¿Se resignifican monumentos y lugares públicos con la protesta? Aquí un texto sobre el placer y acto de la manifestación.
Por: Nicolás Samper Serrano
Ilustraciones: Harold Magnus
Los monumentos son la versión oficial de la historia que se cuenta al recorrer una ciudad. El de los Héroes, en la autopista con calle 80, en Bogotá, fue mandado a hacer por Laureano “El Pájaro” Gómez, para conmemorar a los soldados que él envió a Corea a pelear contra el comunismo en 1952. Pero terminó siendo un monumento a la única guerra que se pudieron poner de acuerdo ha valido la pena: la de Independencia.
El “Pájaro”, que tiene su propia estatua, se lo mandó a Angelo Mazzioni, un arquitecto futurista, consentido de Benito Mussolini, que se refugió en Colombia tras la derrota del fascismo en la segunda guerra europea. (Hay que decir que varias estatuas de la ciudad fueron hechas por artistas italianos, como las notas del himno de Colombia).
Iba a ser una torre de cincuenta y siete metros, pero Rojas Pinilla le quitó las alas al “Pájaro” y el monumento se construyó hasta 1963, cuando ya era presidente el abuelo terrateniente y poeta de Paloma Valencia.

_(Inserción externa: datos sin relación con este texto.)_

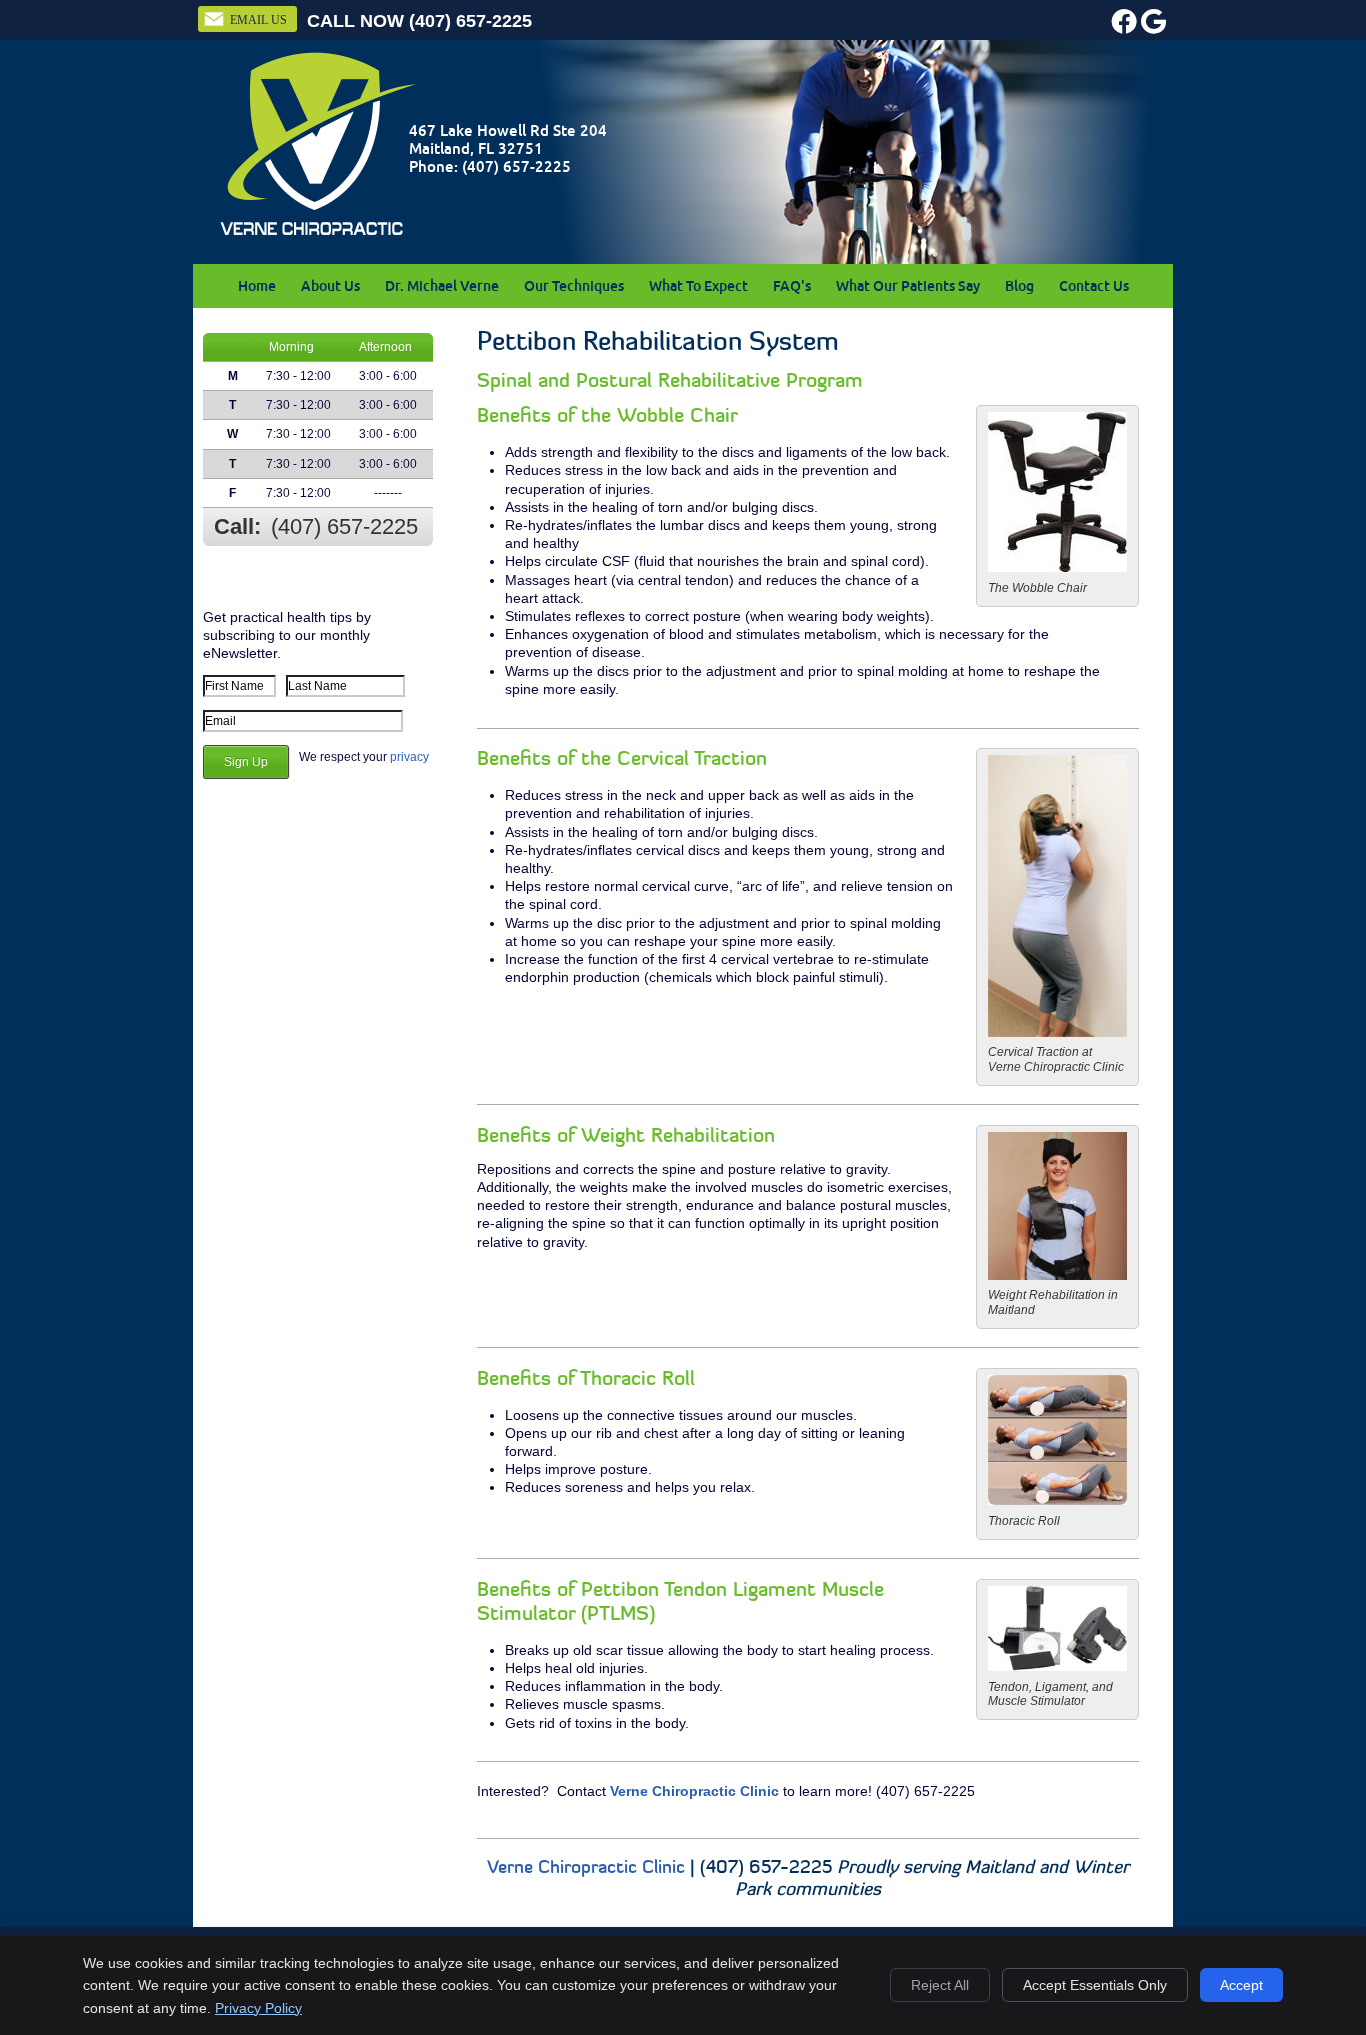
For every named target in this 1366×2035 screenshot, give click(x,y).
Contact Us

Como eran épocas del Frente Nacional, de turnarse el poder, y había que conmemorar una guerra, se pusieron de acuerdo en las batallas de Simón Bolívar, que está en el ala norte del monumento.
La estatua del prócer hoy parece la de un bandido. Alzando una espada sobre su caballo, “Culo de hierro” Bolívar tiene la nariz y la boca cubiertas por una bandera de Colombia. Su caballo tiene manchas de pintura roja que bajan de su grupa y su crin por la sangre que de las víctimas del abuso policial desde el 28 de abril.
A pesar del dolor, la tristeza, el duelo y la ira de muchos, los manifestantes han protestado en paz. Invitan al respeto. Cantan, bailan, pintan, soplan flautas, clarinetes, trompetas, retumban tambores, golpean cacerolas, sacan parlantes para enviar mensajes de ira, dolor, rabia, duelo y unión.
Así, se resignifican y transforman dos cosas: primera, un monumento a la guerra se transforma en un espacio de paz, intervenido con grafitis que denuncian la violencia estatal, policial y paramilitar; con canciones y velas que honran a las víctimas de esa violencia. Tomado en paz por los jóvenes hasta que llegan los gases de la policía en la noche. La estatua de Bolívar, uno de los personajes de la historia más manoseados, tergiversados y hasta banqueado, con su trapo vuelve a ser revolucionaria. Su estatua se pone en movimiento, o se une al movimiento de este paro, más bien.
La segunda, es que ser ciudadano deja de limitarse al tedio del trámite burocrático. Los manifestantes, aunque no de forma literal, están hablando con gusto de ejercer sus derechos como ciudadanos. Hay cierto placer en salir y liberarse luego de meses de encierro, de estudio y trabajo solo en la pantalla. O de vagancia encerrada porque no hay más chances para trabajar. Puede que esta revuelta sea disipada, que no tenga un acuerdo de la sociedad civil en su totalidad, pero se sale y disfruta en paz, porque no hay nada más placentero que ganarle con alegría al miedo. Entonces, el fin de mostrar el descontento es el placer de ser ciudadano.
¿Cuántas endorfinas no se habrán liberado en las marchas de la Segunda Línea, el grupo de músicos que convocó a marchar desde el Parque de los Hippies el 28 de abril? ¿Cuánta dopamina habrá invadido los cerebros de las mujeres bailarinas que convocaron a un plantón en ese mismo parque?
Si ejercer nuestra ciudadanía se vuelve gozo, y así vencemos el dolor y la tristeza de vivir en un país que niega que ha vivido más de doscientos años en una guerra de pandillas regionales que se disputan el Estado, bienvenido sea.
Bienvenido sea el placer de ser ciudadano para cambiar y resignificar nuestras historias.